McKay branched off into technology, worked for companies little and large, joined Watchfire, an IBM spin-off, then VMware, an $8bn (£6bn) corporation. “Hypervisor” – “the biggest technological enhancement since Windows” – brought him to Veeam, data management specialists, whose raison d’être is to enable you to get control of your own data and stop anyone else from getting it. To bring order where there was chaos (now known as “hyper-sprawl”).
While cycling McKay often puts on his headphones and listens to audiobooks. On an epic ride he can listen to a whole Ken Follett novel. But he is a particular fan of biographies and autobiographies. He likes to find out what people like Vanderbilt, Carnegie and Rockefeller, having made a pile, did with it all. “When you ride off into the sunset, you want to know you’re leaving the world a better place.” I should stress, in case anyone is worrying about him, he still looks in good nick to my eye: approaching 55, he is fit and slim and boyish in an open-necked shirt and fairly crackles with energy.

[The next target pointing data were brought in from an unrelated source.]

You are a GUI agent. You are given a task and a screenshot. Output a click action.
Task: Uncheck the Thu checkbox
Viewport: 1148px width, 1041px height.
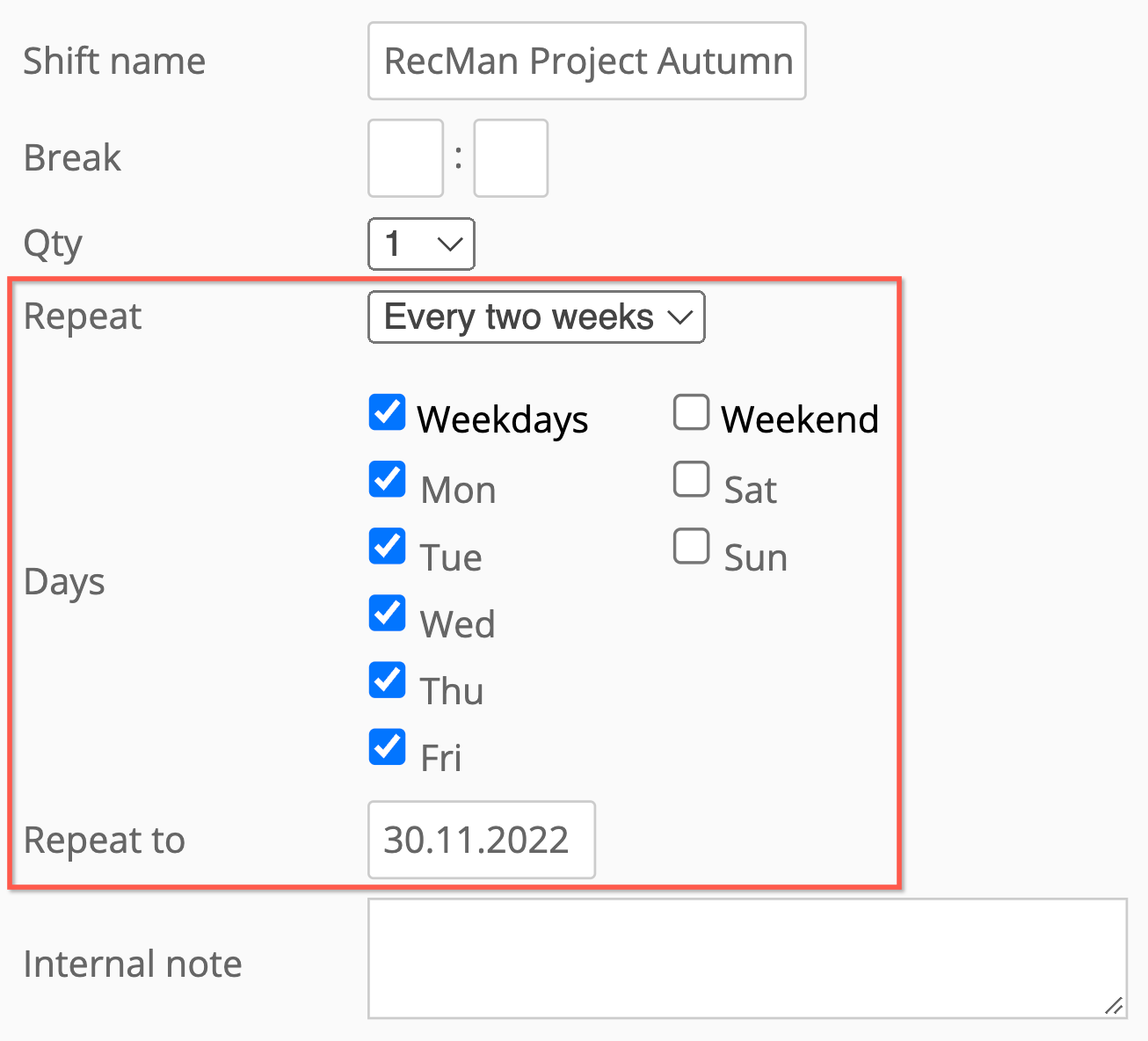pos(387,680)
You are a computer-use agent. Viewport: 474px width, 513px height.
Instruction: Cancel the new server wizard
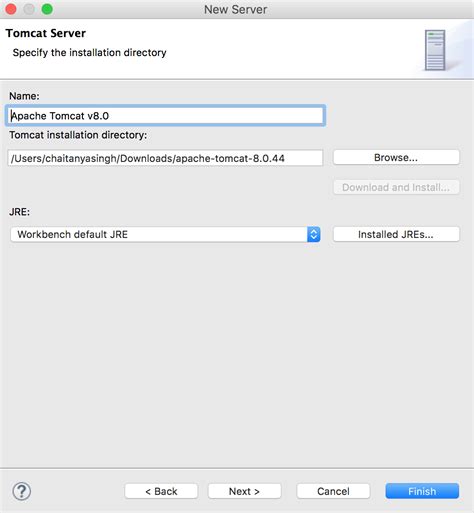(333, 491)
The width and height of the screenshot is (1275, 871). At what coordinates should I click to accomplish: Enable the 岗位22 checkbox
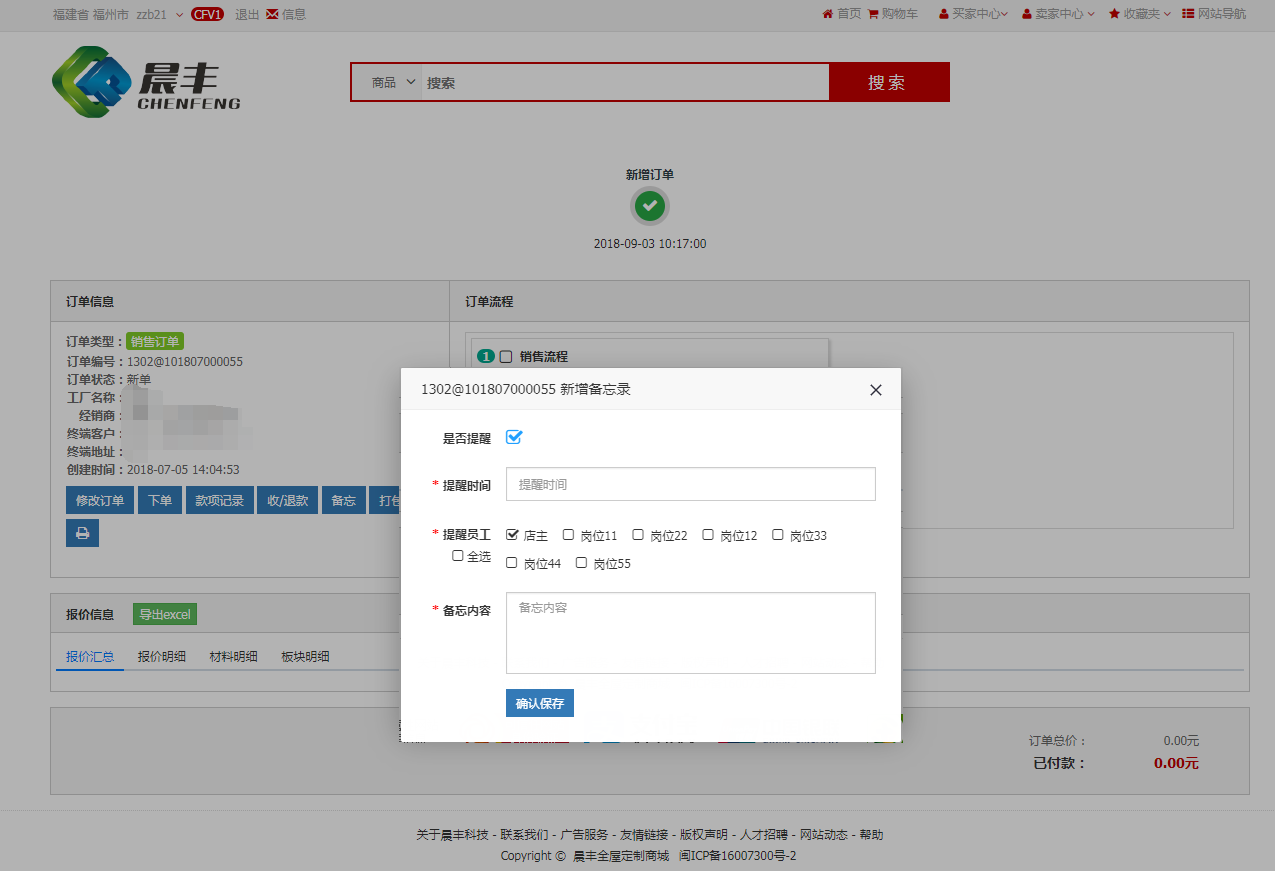tap(638, 535)
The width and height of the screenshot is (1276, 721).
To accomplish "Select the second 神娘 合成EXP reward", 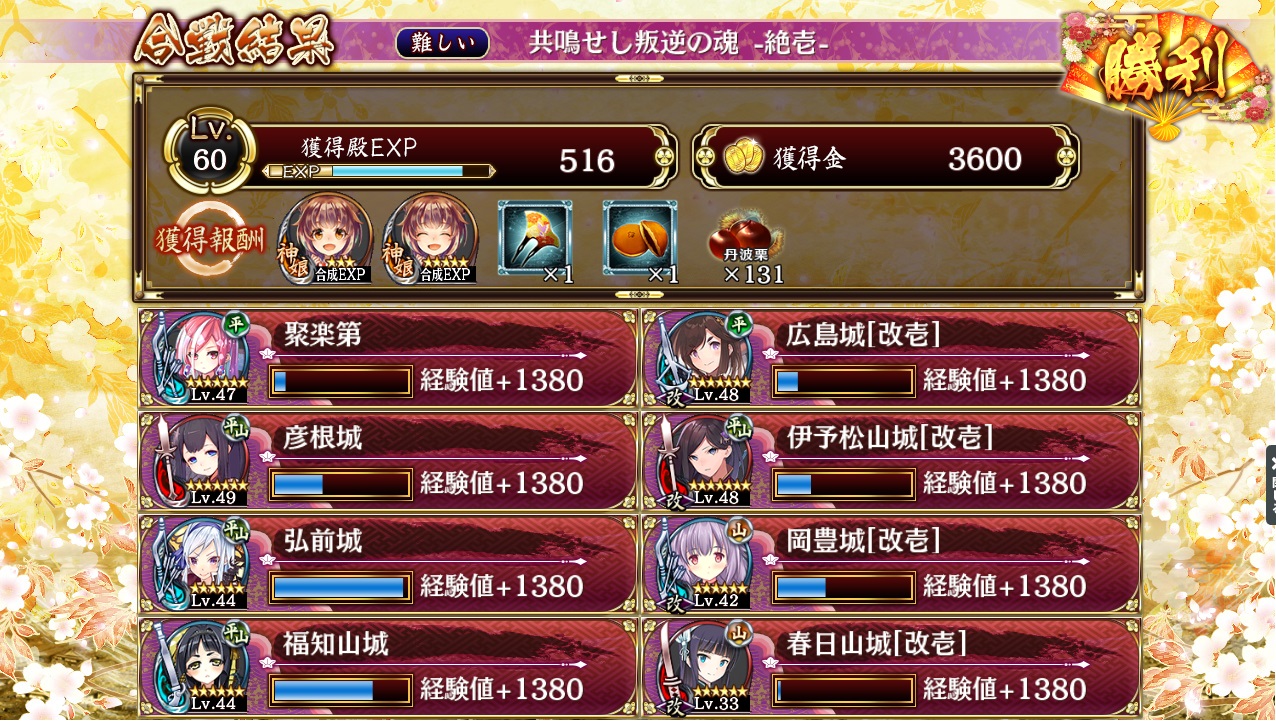I will click(430, 238).
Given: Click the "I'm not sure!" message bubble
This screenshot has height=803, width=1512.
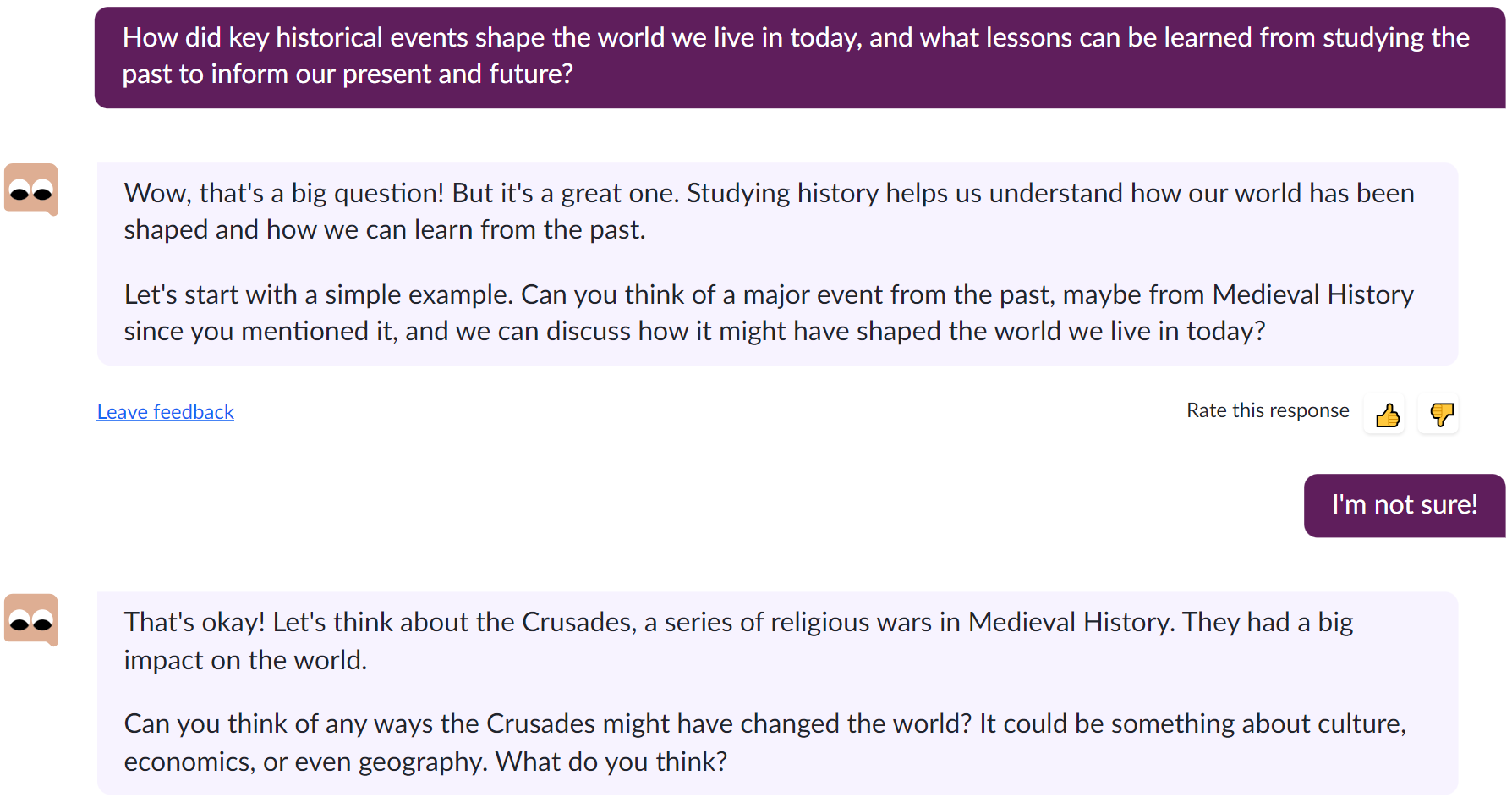Looking at the screenshot, I should tap(1404, 505).
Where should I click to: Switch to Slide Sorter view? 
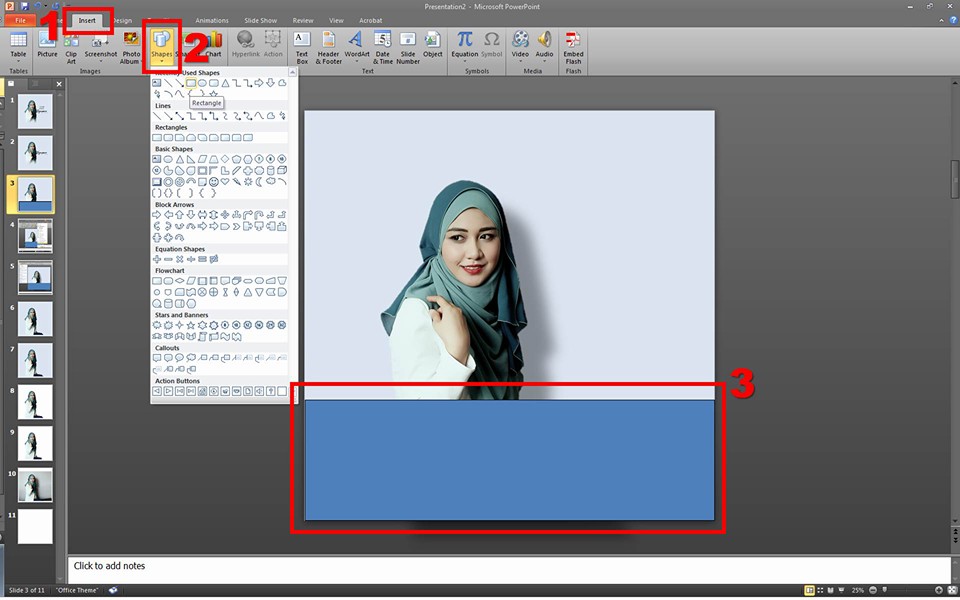822,591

And all this despite having just cycled 100 miles. The Veeam team biked from Boston to Cape Cod, from the JFK library to the Kennedy Compound and raised $64k for a good cause, Best Buddies, which is nonprofit organisation for children with disabilities. “You have to love what you do,” says McKay. And he still loves it. His only regret is that he never did the Tour de France. “I needed to get into racing earlier, instead of cutting grass.”